On a few occasions, Akers faked a toss to Laborn then took advantage of a defenders’ hesitation to break through the line of scrimmage. Other times, with the defense sold out to stop the run, Laborn would slip into the flats for an easy completion.

According to Syracuse coach Dino Babers, the formation creates something of a numbers game. And if it’s run properly by talented players, the math simply doesn’t work out for opposing defenses.

“When you get into a ‘wildcat’ formation, basically (the offense has) 10 blockers,” Babers said. “Somebody (on defense) has got to fight off a blocker. Normally in that situation, instead of having to break tackles on three or four guys, (Akers) has only got to break tackles on one or two guys to have the type of runs that he has.

“When you’ve got a first-round draft pick and you’ve got 10 guys blocking, that is a really, really good formation.

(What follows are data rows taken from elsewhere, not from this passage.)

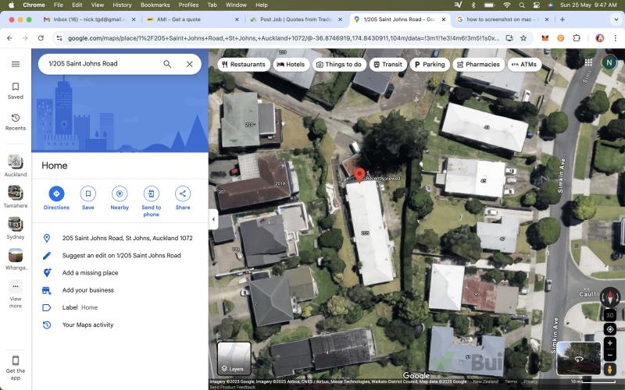Expand View more in the sidebar
The height and width of the screenshot is (390, 625).
[15, 292]
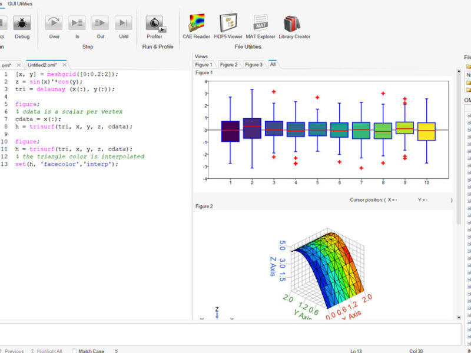Click the Step Out icon
471x353 pixels.
point(100,23)
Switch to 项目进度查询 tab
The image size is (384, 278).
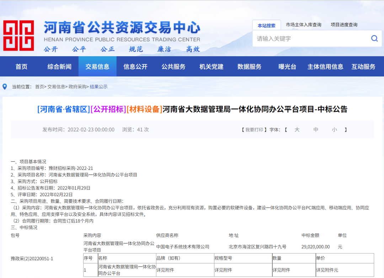[x=344, y=25]
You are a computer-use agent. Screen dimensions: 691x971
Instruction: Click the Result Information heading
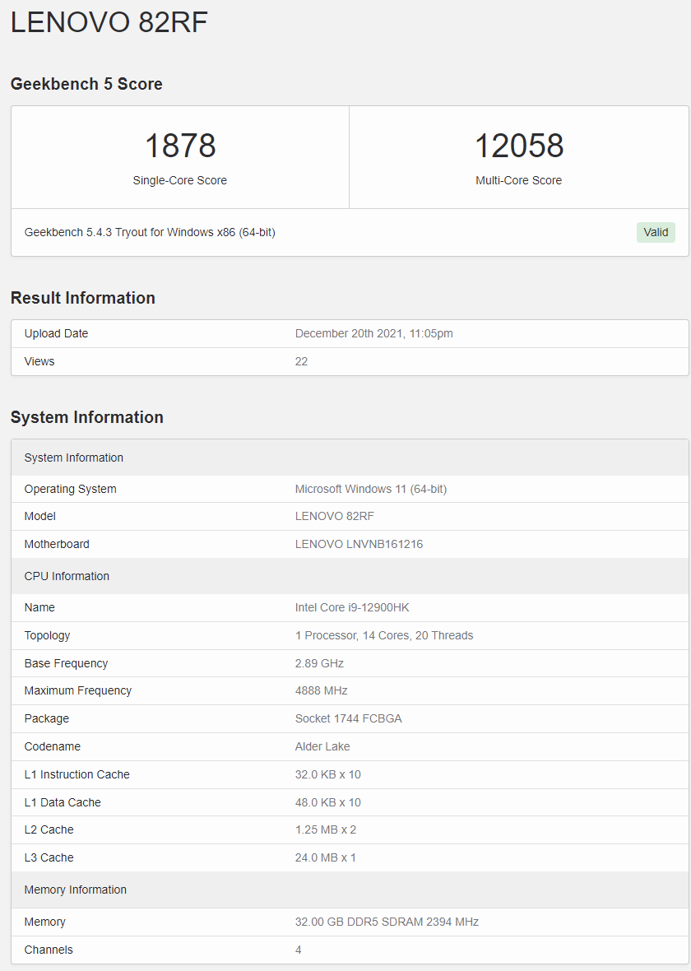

I would be very surprised if they don’t continue to use that throughout the year.”

What really sets Akers apart, though, is his ability to throw. Most backs can make basic passes over short distances, as Akers did last week.

But, although he hasn’t shown it yet this season, Akers can also scan downfield and throw the ball deep.

See his long pass to Nyqwan Murray at Boston College two years ago as an example:

“He throws the ball extremely well,” Briles said, “and we’ve seen it since I got here in January. He kind of messes around in practice. He can make any throws that he wants to make. And he’s accurate with the football and he makes good decisions.”

Added Babers: “He threw the ball a couple times from it as well, and no one expects that.”

Miami’s coaching staff has already heaped heavy praise on Akers – defensive coordinator Blake Baker called him “probably the best back we will see all year” – and the Hurricanes will have to spend time this week preparing for any number of “wildcat” plays that might come their way.

The Seminoles, of course, are just fine with that.

Especially since they don’t intend to roll out the exact same plays and concepts that they did against Syracuse.

“We’ll keep expanding that,” Briles said.